### EXTRACT

+===+

SHELL229
4-Node Coupled-field Shell
SHELL229 Element Description
SHELL229 is a 3D layered shell element having in-plane thermal and electrical capabilities (membrane behavior) and it supports the thermal-electric physics combination. The element has four nodes with no limitation on the number of material layers (defined by the SECDATA command). It has two degrees of freedom at each node, temperature and voltage. SHELL229 generates temperatures that can be passed to structural shell elements in order to model thermal strain. See SHELL229 in the Mechanical APDL Theory Reference for more details about this element. For verification examples, see VM215.
If the model containing the thermal-electric shell element is to be analyzed structurally, use an equivalent structural shell element instead (SHELL181 or SHELL281).
Figure 229.1: SHELL229 Geometry

xo = element x-axis if ESYS is not supplied.
x = element x-axis if ESYS is supplied.
SHELL229 Input Data
The geometry, node locations, and coordinates systems for this element are shown in Figure 229.1: SHELL229 Geometry. The element is defined by four nodes, one thickness per layer, a material angle for each layer, and the material properties.
The cross-sectional properties are input using the SECTYPE,,SHELL and SECDATA commands. These properties are the thickness, material number, and orientation of each layer. The number of integration points through the thickness is always 1, irrespective of the number entered in the SECDATA command. Real constants are not used for this element.
The default orientation for this element has the S1 (shell surface coordinate) axis aligned with the element's first parametric direction at its center.
The default first surface direction S1 can be reoriented in the element reference plane (as
shown in Figure 229.1: SHELL229 Geometry) using the ESYS command. You
can further rotate S1 by angle THETA
(in degrees) for each layer via
the SECDATA command to create layer-wise coordinate systems. See Coordinate Systems for details.

+===+

### TO-DO LIST
#1 According to the SHELL229 description, how many integration points are used through the thickness?
#2 State whether each statement agrees with the SHELL229 description, and quote the words that decide it.
(a) SHELL229 has three degrees of freedom at each node.
(b) Real constants are not used for SHELL229.
(c) For a structural analysis, SHELL181 or SHELL281 should be used in place of SHELL229.
The material after this point is separate from the SHELL229 description.

### GIVEN MATERIAL
+===+

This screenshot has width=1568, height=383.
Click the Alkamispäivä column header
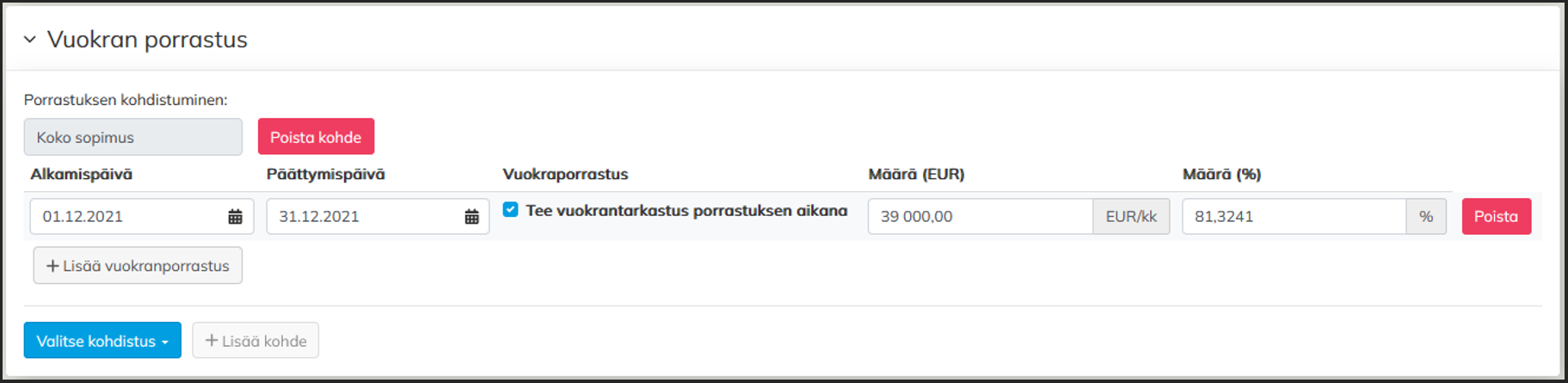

+===+

### RESPONSES FOR EACH TASK
#1 Always one, regardless of the number entered in the SECDATA command.

#2
(a) No: "It has two degrees of freedom at each node, temperature and voltage."
(b) Yes: "Real constants are not used for this element."
(c) Yes: "use an equivalent structural shell element instead (SHELL181 or SHELL281)."